*** Begin section ***
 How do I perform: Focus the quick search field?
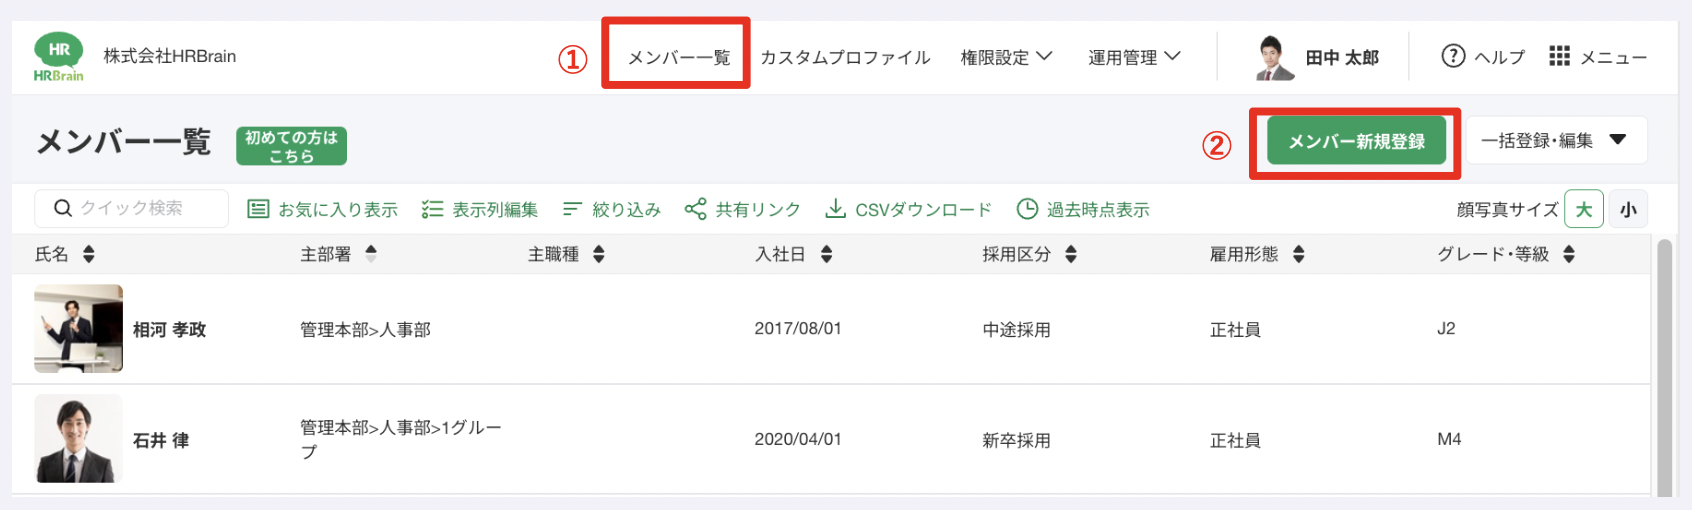[140, 208]
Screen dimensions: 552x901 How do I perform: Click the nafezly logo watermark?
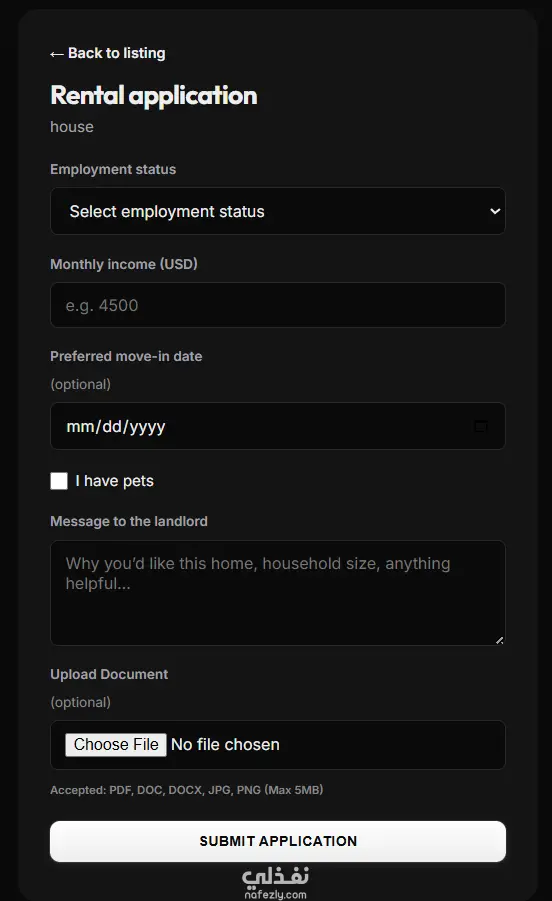[x=276, y=882]
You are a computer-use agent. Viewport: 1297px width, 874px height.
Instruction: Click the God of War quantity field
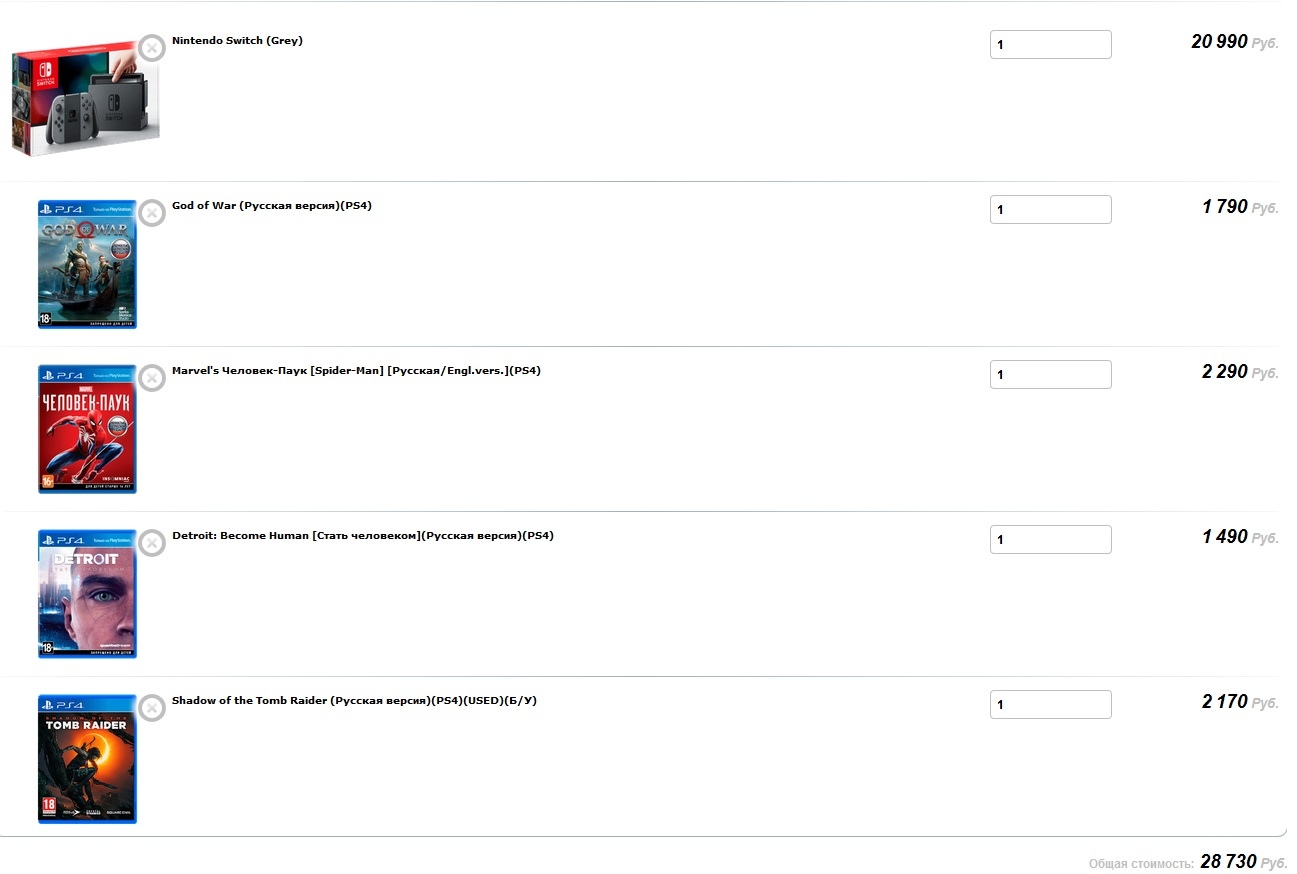click(x=1050, y=210)
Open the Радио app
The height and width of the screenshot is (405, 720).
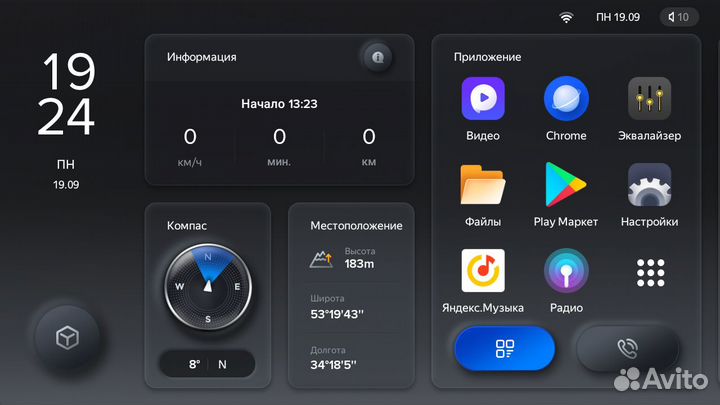tap(566, 271)
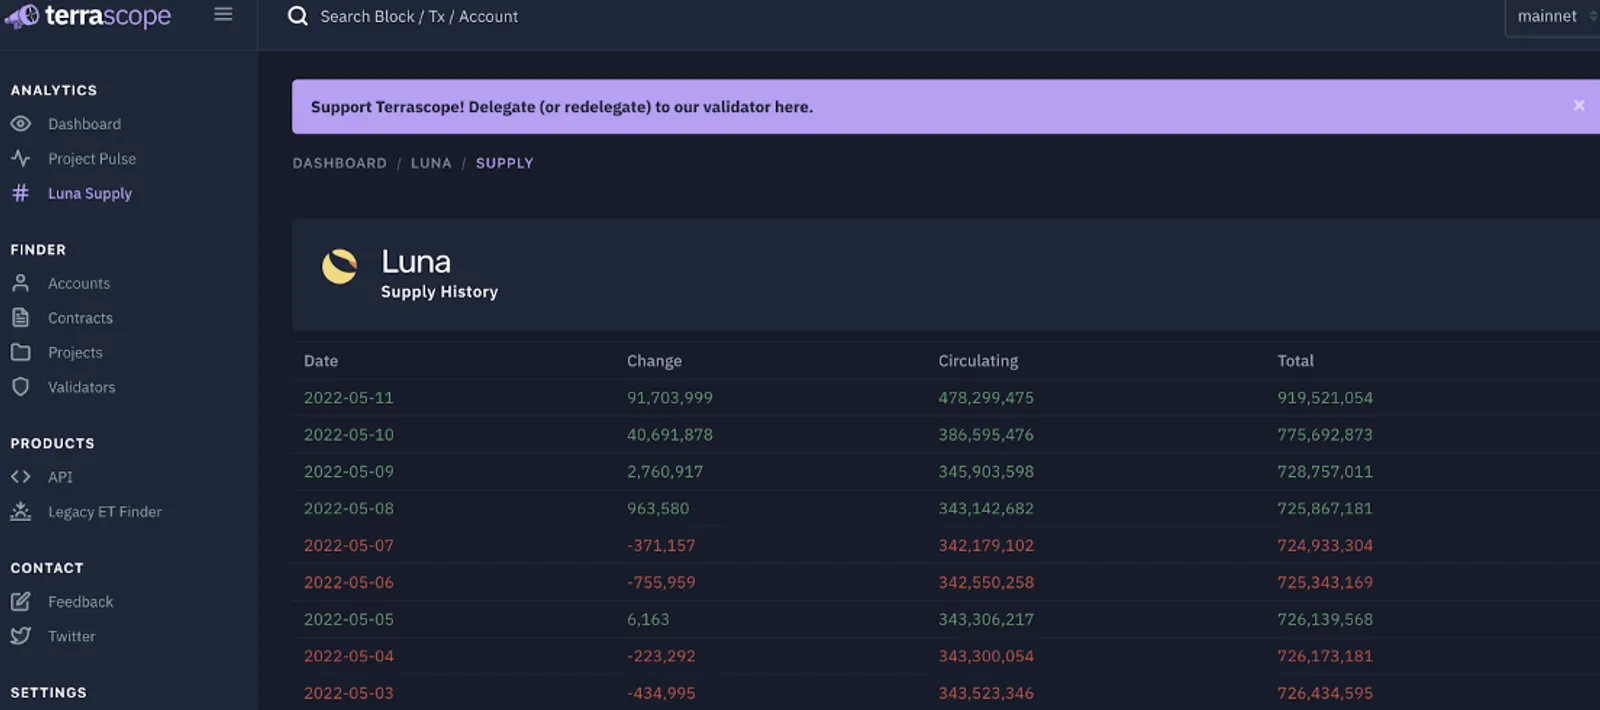Go to the LUNA breadcrumb

pos(431,163)
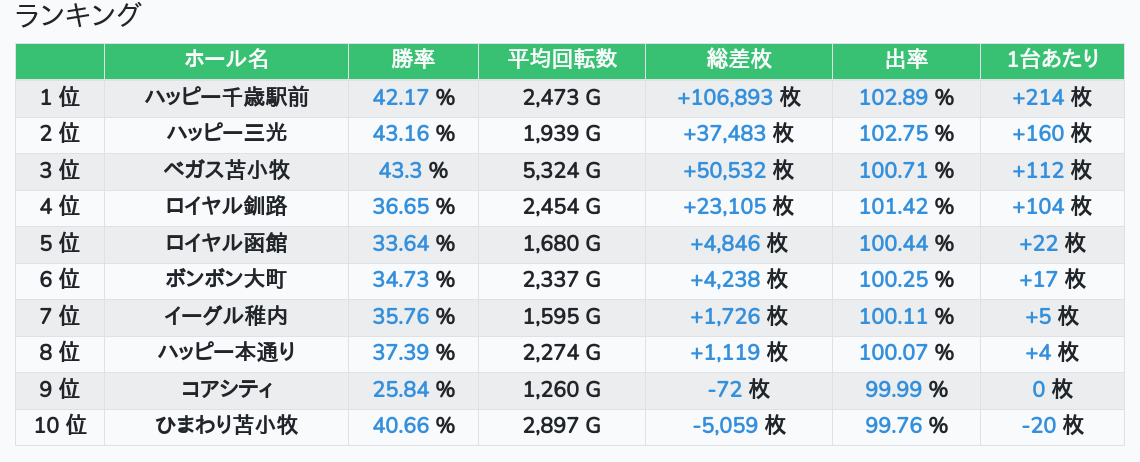The height and width of the screenshot is (462, 1140).
Task: Click the 勝率 column header
Action: 413,60
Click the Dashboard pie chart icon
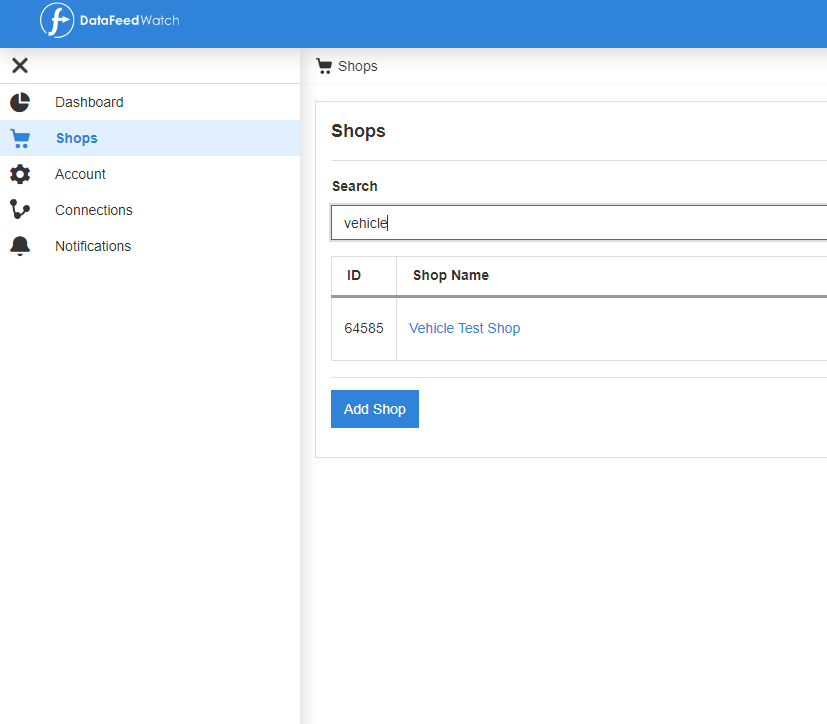827x724 pixels. pyautogui.click(x=20, y=102)
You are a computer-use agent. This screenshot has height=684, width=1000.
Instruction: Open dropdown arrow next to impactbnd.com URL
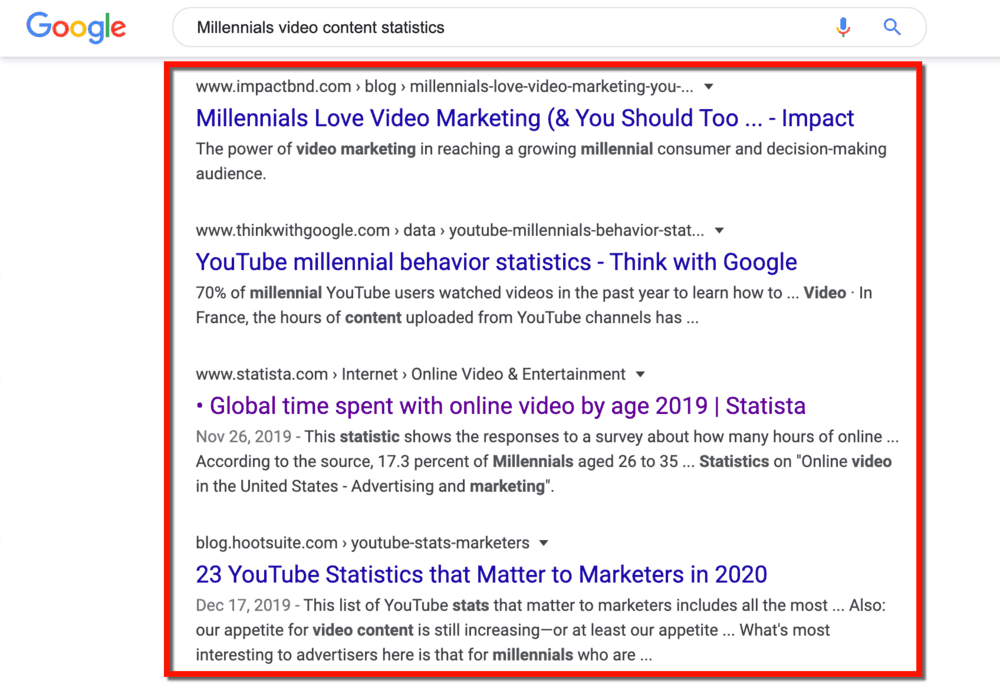[708, 87]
*** End section ***
- [WORK INSTRUCTION]: Give back every line of the material exactly as written, but not the pictures.

- [RESPONSE]:
 How do I perform: Focus the quick search field?
[140, 208]
Screen dimensions: 552x901 How do I perform: Click the nafezly logo watermark?
[x=276, y=882]
You are a computer-use agent. Viewport: 1297px width, 874px height.
Instruction: Click the God of War quantity field
click(x=1050, y=210)
Open the Радио app
The height and width of the screenshot is (405, 720).
tap(566, 271)
Go to the LUNA breadcrumb

pos(431,163)
The height and width of the screenshot is (462, 1140).
Task: Click the 勝率 column header
Action: 413,60
Click the Dashboard pie chart icon
827x724 pixels. pyautogui.click(x=20, y=102)
You are a computer-use agent. This screenshot has height=684, width=1000.
Instruction: Open dropdown arrow next to impactbnd.com URL
[708, 87]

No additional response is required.